• Work instructions
Using the data that follows, give again word for word the lines between the one holding "Where should I" and the one holding "The image size is (1225, 980).", inclusive. Omit the pictures.

• Source records
---

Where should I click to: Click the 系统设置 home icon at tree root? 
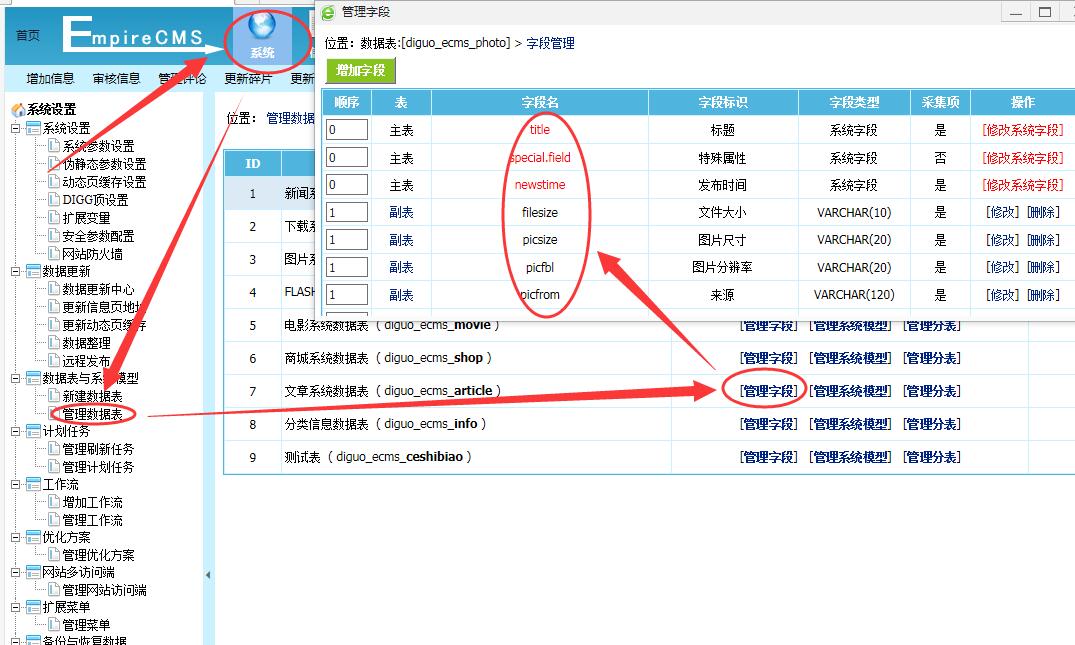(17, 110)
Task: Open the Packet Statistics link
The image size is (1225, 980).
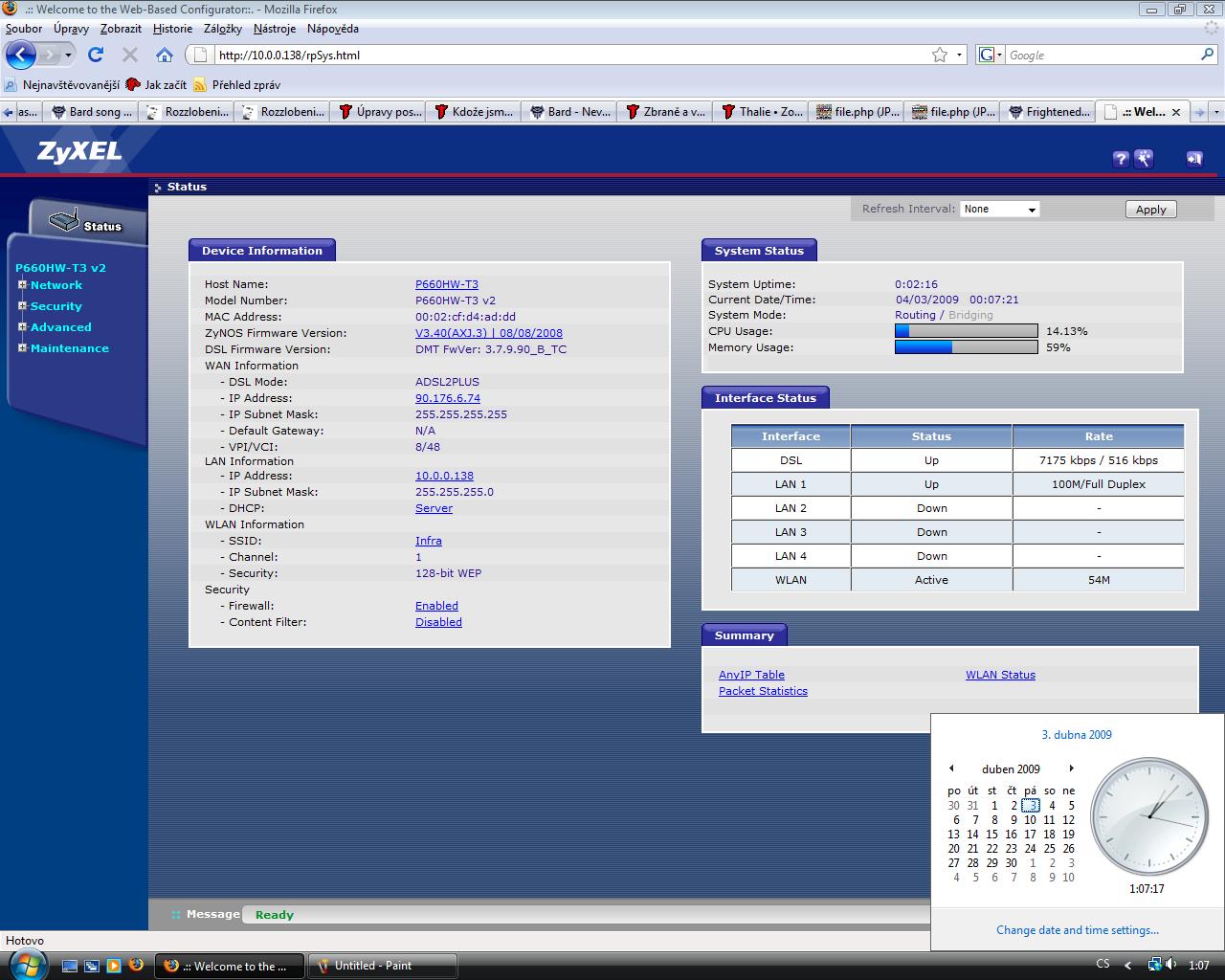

---

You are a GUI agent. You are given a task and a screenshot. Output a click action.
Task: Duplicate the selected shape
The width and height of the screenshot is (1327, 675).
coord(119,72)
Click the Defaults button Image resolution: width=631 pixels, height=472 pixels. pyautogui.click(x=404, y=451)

---

• Result of the exercise
Where should I click to: Click the 系统设置 home icon at tree root? 
(17, 110)
Task: Open the Packet Statistics link
The image size is (1225, 980).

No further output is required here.